Pathog Immun ; 9(2): 25-42, 2024.
Artigo em Inglês | MEDLINE | ID: mdl-38939039

RESUMO

Background: Neuropathic adverse events occur frequently in linezolid-containing regimens, some of which remain irreversible after drug discontinuation. Objective: We aimed to identify and validate a host RNA-based biomarker that can predict linezolid-associated neuropathy before multidrug-resistant/rifampicin-resistant tuberculosis (MDR/RR-TB) treatment initiation and to identify genes and pathways that are associated with linezolid-associated neuropathy. Methods: Adult patients initiating MDR/RR-TB treatment including linezolid were prospectively enrolled in 3 independent cohorts in Germany. Clinical data and whole blood RNA for transcriptomic analysis were collected. The primary outcome was linezolid-associated optic and/or peripheral neuropathy. A random forest algorithm was used for biomarker identification. The biomarker was validated in an additional fourth cohort of patients with MDR/RR-TB from Romania. Results: A total of 52 patients from the 3 identification cohorts received linezolid treatment. Of those, 24 (46.2%) developed peripheral and/or optic neuropathies during linezolid treatment. The majority (59.3%) of the episodes were of moderate (grade 2) severity. In total, the expression of 1,479 genes differed significantly at baseline of treatment.

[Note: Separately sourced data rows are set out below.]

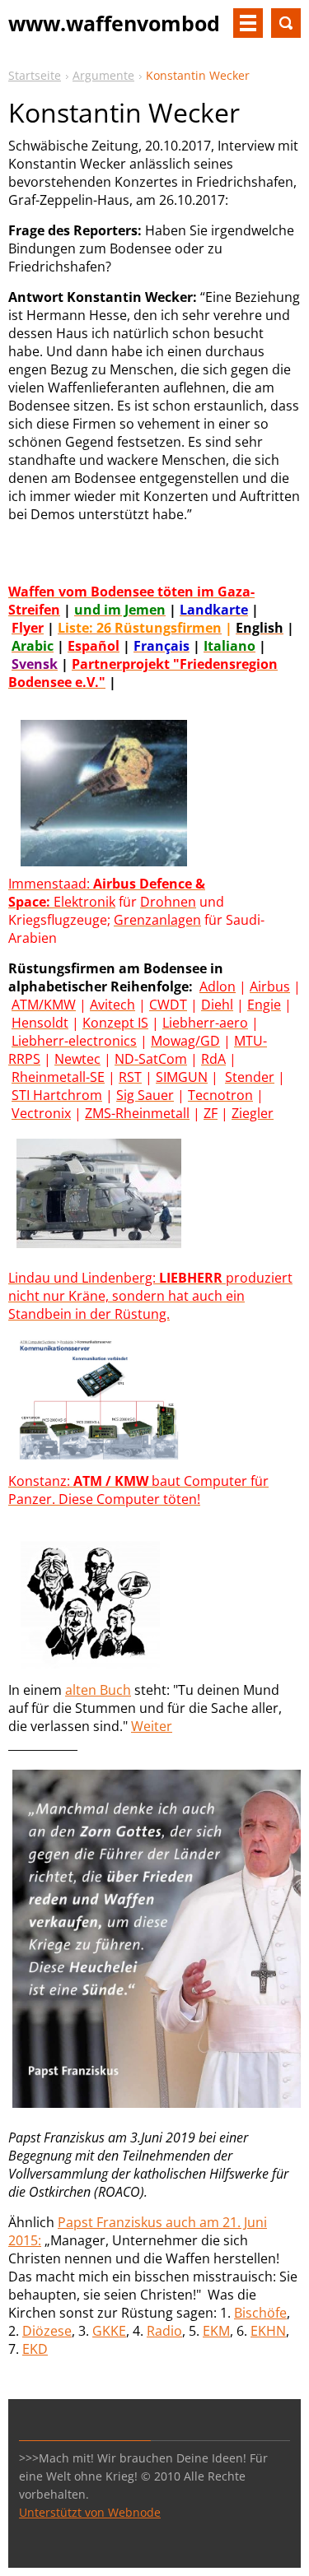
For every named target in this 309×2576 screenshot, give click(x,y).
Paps (73, 2222)
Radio (164, 2331)
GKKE (109, 2331)
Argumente (103, 75)
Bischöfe (260, 2313)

Suprabasin (SBSN) was identified as a potential biomarker to predict linezolid-associated neuropathy. In the validation cohort, 10 of 42 (23.8%) patients developed grade ≥3 neuropathies. The area under the curve for the biomarker algorithm prediction of grade ≥3 neuropathies was 0.63 (poor; 95% confidence interval: 0.42 - 0.84). Conclusions: We identified and preliminarily validated a potential clinical biomarker to predict linezolid-associated neuropathies before the initiation of MDR/RR-TB therapy. Larger studies of the SBSN biomarker in more diverse populations are warranted.